## ENTRIES PROVIDED

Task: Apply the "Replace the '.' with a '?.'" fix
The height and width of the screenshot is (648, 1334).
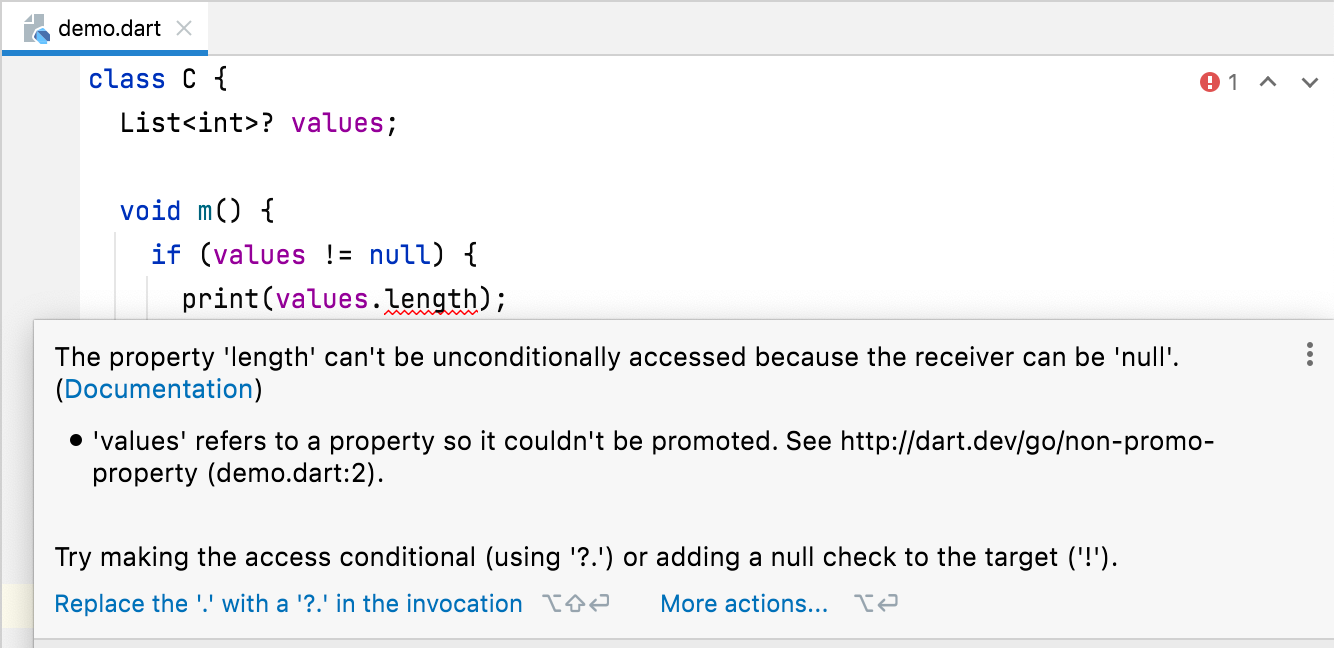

...

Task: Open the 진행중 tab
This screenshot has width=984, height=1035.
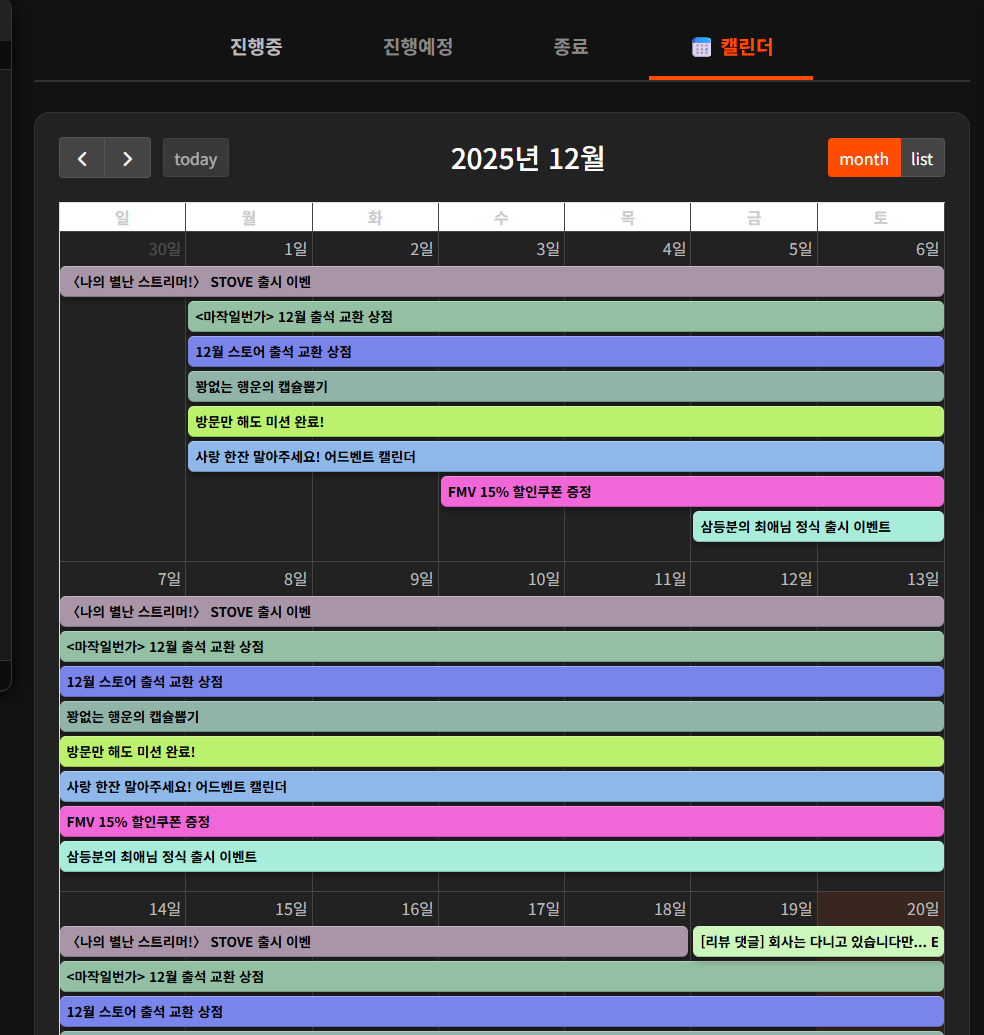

* * *

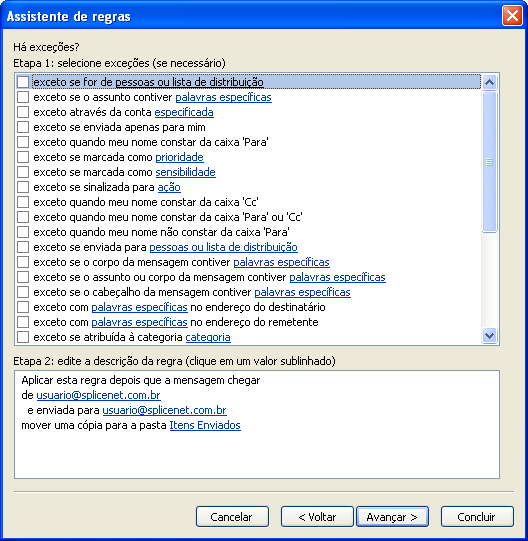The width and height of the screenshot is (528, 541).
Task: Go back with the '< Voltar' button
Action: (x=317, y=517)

## EXERCISE BRIEF
Repeat the entries above verbatim, but only from the line that has "Task: Apply the" down to the line that has "The height and", inclusive.

## ANSWER SPACE
Task: Apply the "Replace the '.' with a '?.'" fix
The height and width of the screenshot is (648, 1334).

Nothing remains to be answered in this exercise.